Roger Clapp (or Clap) was born in April 6, 1609, in Salcombe Regis, Devon, England and became a devout Puritan Christian and emigrated to Plymouth, Massachusetts in 1629/30 on the Mary and John, and then stopped in Nantasket in 1630, before eventually settling in Dorchester, Massachusetts. In 1633 in Dorchester, Massachusetts Clapp married Joanna Ford, a daughter of Thomas Ford, with her, he had fourteen children. Clapp served for many years as Lieutenant and then Captain of the Dorchester militia based at Castle Island, one of the first military forts in the original thirteen colonies. Clapp also was a member of the Ancient and Honorable Artillery Company of Massachusetts. Roger was a selectman fourteen times throughout his life. Clapp was elected as a Deputy (Representative) to the legislature from Dorchester. Clapp retired from the militia in 1686 and died in 1690 and was buried in King's Chapel Burying Ground in Boston.

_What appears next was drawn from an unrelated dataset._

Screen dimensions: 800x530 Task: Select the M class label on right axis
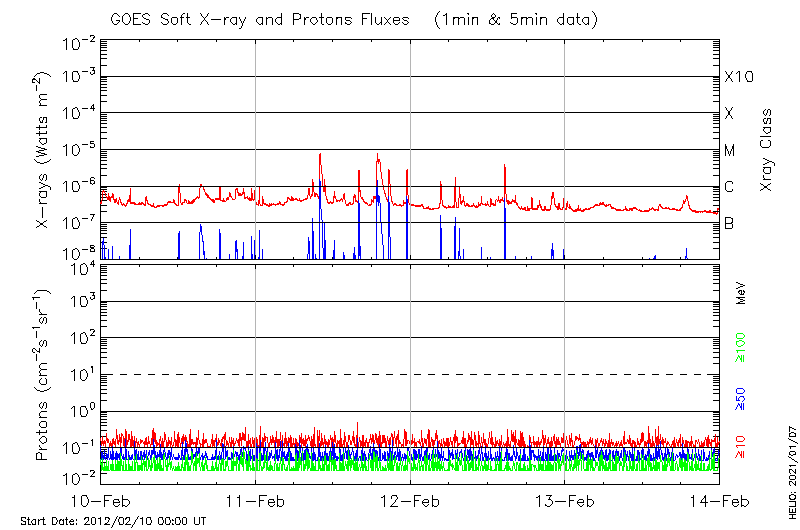tap(730, 150)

He left large tracts of land to his family, including parcels in Dorcester and Ponkapoag, near the Native American Praying town. Clapp wrote an autobiography detailing his settlement in America. Clapp's descendant Lemuel Clapp constructed the Captain Lemuel Clap House on the location of Roger Clapp's original 1633 homestead in Dorchester, possibly incorporating parts of the original homestead into the building.

Roger Clapp is depicted on the town seal and on the Founders Monument of Watertown, Massachusetts. The seal and relief depict Clapp interacting with Pequossette natives, trading a "biscuit" for a bass (fish).